POSIX Staging Connector
The Globus Connect Server Posix Staging Connector provides access to POSIX file systems that cache data from a tertiary storage system. In most respects, it acts like the POSIX connector, supporting all policies provided by the POSIX connector, but includes additional policies to control data staging.
Globus will probably interleave staging and transfer operations during the processing of the transfer task to improve performance.
This document describes the data types supported by this version of the connector.
Posix Staging Connector Virtual Filesystem
The Posix Staging Connector filesystem reflects the file system hierarchy on the data transfer nodes that the collection is visible on. If there are multiple data transfer nodes, they must use a shared file system to provide a coherent view of the file system.
When accessing data on a POSIX collection, if the storage gateway’s restrict_paths or a mapped collection’s sharing_restrict_paths property are set to disallow all access to a file or directory, those directory entries will not be visible in the collection.
Also, the collection_base_path value is set on collection creation and acts as the root of the collection’s virtual filesystem, similar to a POSIX chroot.
Stage App
The stage app is used by Globus Connect Server to stage files prior to accessing them via Globus. It is run by the local account of the Globus user who is transferring files.
The stage app can be any script or binary executable, and will be called for each file that is a part of a transfer task. The following variables are defined in the environment when Globus invokes the stage app.
GLOBUS_STAGE_PATH
-
The full path of the file to stage.
GLOBUS_STAGE_TASKID
-
The Task ID of the Globus transfer task attempting to transfer the file.
Stage App Responses
The stage app may return information indicating that the staging request is processed but not completed, completed, or could not be processed.
Success
If the staging is successfully processed, the stage app must exit with
status 0
and print one of the following strings to standard output:
resident
-
File is resident on disk storage and may be accessed.
archived
-
The file is still being retrieved.
When the stage app returns archived
, Globus will periodically call
the stage app with that file path until it returns resident
Failure
If the stage app returns any other response with a 0
exit code, or exits
with a non-zero exit code, Globus Connect Server will trigger a fault
in the transfer task.
If the stage app exits with a non-0
value, the data that it writes to
standard error (up to KiB) is read and Globus will return that message as a
transfer fault, which is visible to the user who initiated the transfer.
Do not include any confidential information in that response.

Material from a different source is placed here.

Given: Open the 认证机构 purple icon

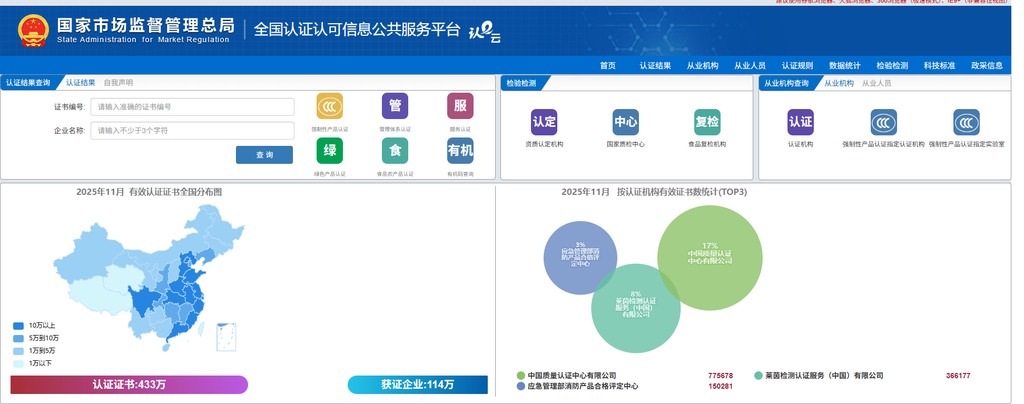Looking at the screenshot, I should pyautogui.click(x=800, y=122).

If the stage app exits with 0
but without a valid output string, the
output and error values are ignored and a generic staging fault is
triggered.
Globus will continue to retry the transfer according to its normal retry policies.
Timeout
The stage app should avoid long run times and return as quickly as possible. An app that does not respond within the required time will be terminated, and a timeout fault will be triggered. The current time limit is 45 seconds.
If extended processing is necessary, an app may wish to start subprocesses
in the background and immediately return archived
. It is important that
any subprocesses redirect their standard file descriptors (stdout/stderr/stdin);
if they are inherited from the main staging app, the stage request will block
until the subprocess completes, possibly resulting in a timeout fault.
Staging Queue
Currently, Globus supports 64 outstanding staging requests per transfer
task. Each time the stage app returns resident
for a path, Globus
will call the stage app with a new file path, until all files for the
task are successfully staged and transferred. The policy regarding the
maximum number of outstanding staging requests is subject to change.

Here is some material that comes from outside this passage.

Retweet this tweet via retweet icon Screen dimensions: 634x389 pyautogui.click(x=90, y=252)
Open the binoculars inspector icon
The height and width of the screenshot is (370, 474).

If a stage app wishes to batch multiple stage requests, it should keep state
locally, adding new paths from each stage request while immediately returning
archived
. When a task has fewer than 64 files, the maximum outstanding
requests will have been reached when a duplicate path is seen.
Posix Staging Connector Storage Gateway Policies
The Posix Staging Connector has policies to configure POSIX group-level access controls, that complement the user based access controls in the base storage gateway document. See the storage gateway create reference manual for information about how these policies interact with the storage gateway policies.

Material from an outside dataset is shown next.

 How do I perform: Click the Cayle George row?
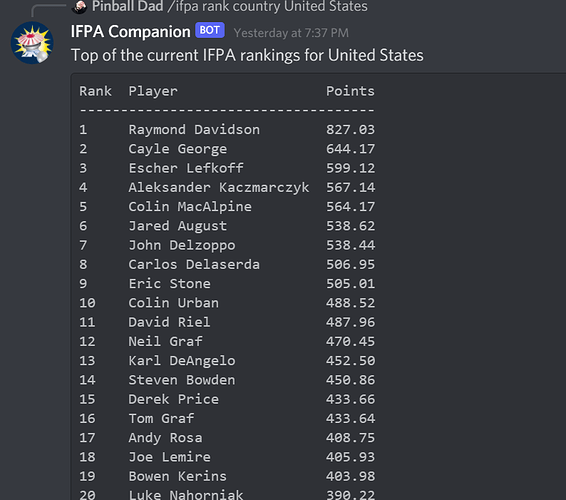coord(227,149)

The Posix Staging Connector also has policies for configuring the stage app and its environment
Groups Allow
The {groups_allow} property is used restrict access to users who are not explicitly allowed or denied by the storage gateway user policy to be allowed access if their account is a member of one of the named POSIX groups.
Groups Deny
The {groups_deny} property is used restrict access to users who are not explicitly allowed or denied by the storage gateway user policy to be allowed access if their account is a member of one of the named POSIX groups.
The Posix Staging Connector has policies to configure the staging command and the environment in which it runs.
Stage App
The stage_app property is used to specify the path of the program that implements the Stage App interface.